MG-RAST 3.2.4 release notes [October 2012]

October 23rd, 2012 by mark

Analysis page:
Barchart, tree, heatmap and PCoA visualizations have been added for the Lowest Common Ancestor analyses.

Upload page:
The upload page was modified to simplify the layout, grouping common functions together. The error handling was changed to make the messages displayed human readable and indicate the actions necessary to remedy the problems found.

Merging mate-pairs:

[Changed, see this FAQ entry for the current procedure]

The new ‘merge mate-pairs’ function on the Upload page allows users to upload and merge two separate fastq files which represent ordered paired end reads from the same sequencing run. The fastq-join utility (http://code.google.com/p/ea-utils/wiki/FastqJoin) is used to merge mate-pairs with a minimum overlap setting of 8bp and a maximum difference of 10% (parameters: -m 8 -p 10). Then, mate-pairs that have not been merged are joined by appending 10 N’s to the first read and then appending the reverse complemented paired read.
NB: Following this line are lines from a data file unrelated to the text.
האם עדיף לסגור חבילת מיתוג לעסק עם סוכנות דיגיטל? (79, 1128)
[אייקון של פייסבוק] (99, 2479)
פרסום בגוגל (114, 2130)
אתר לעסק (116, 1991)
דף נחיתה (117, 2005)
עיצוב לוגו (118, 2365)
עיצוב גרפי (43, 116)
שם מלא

These results are then merged into a single output file which can be submitted for analysis to MG-RAST.

Preprocessing:
In the preprocessing pipeline options, Sus Scrofa, NCBI v10.2 has been added to the list of species available for screening using bowtie.

Overview page:
The kmer profile and nucleotide position histogram is now displayed for amplicon datasets.

Bug fixes:
Miscellaneous bug fixes.

Announcing DRISEE our new tool to describe sequencing error [June 19, 2012]

June 19th, 2012 by folker

This is the first in a series of posts about DRISEE (duplicate read inferred sequence error estimation) our new tool to estimate the amount of “noise” in metagenomic data sets. As we find new things or the tool changes, we will blog about it here in the MG-RAST blog. Our manuscript in Plos Computational Biology describes the procedure in detail. We note that it provides a vendor independent quality score for your sequence libraries (provided you are using shotgun metagenomic data,  did not remove duplicate reads, assemble the data, and that the data do not contain adaptor contamination). The software is open source and available at github. We are currently computing DRISEE scores for all data sets in MG-RAST, once  computed they will appear on your metagenome overview page for your metagenome. The page will also provide a way to understand the relative quality of your data set as opposed to all other data sets in MG-RAST. We already have received some feedback for the paper and would like to clarify some statements. We’ve received a number a number of questions regarding figure 3 (reproduced below):

Questions center around the conspicuous difference in the distributions of average DRISEE scores between 454 and Illumina.  We would not interpret this as an indication that Illumina is inherently more error prone than 454.  The distribution of average DRISEE values for the data sets presented in the paper give a clear indication that the overall quality of the Illumina samples is much lower, but this is only true for the small subset of data shown in the manuscript. The samples selected for the study were a random subset of those publically available through MG-RAST at the time the method was developed (some 500 metagenomes at the time, more than 10,000 public data sets are available now). It is probably true that most early Illumina data sets had relatively low quality, compared to later studies with Illumina technology. Below you’ll see examples of the Phred (Blue) and DRISEE (Red) error for four Illumina data sets (selected from the low and high end of average DRISEE errors observed across all of the publically available WGS datasets in MG-RAST).  These represent the two extremes (low – top two examples, and high – bottom two examples):

There are many datasets that exhibit a DRISEE error that approaches Phred/Q error for the same sample.  In other cases, DRISEE error greatly exceeds Phred/Q values.  We see similar patterns in 454 samples.  At present, we would not say any one technology is any more error prone than another.  We can say that there are dramatic differences in DRISEE-based error rates from one sample to the next. So the error it appears it not technology inherent but rather operator or sample induced in some way.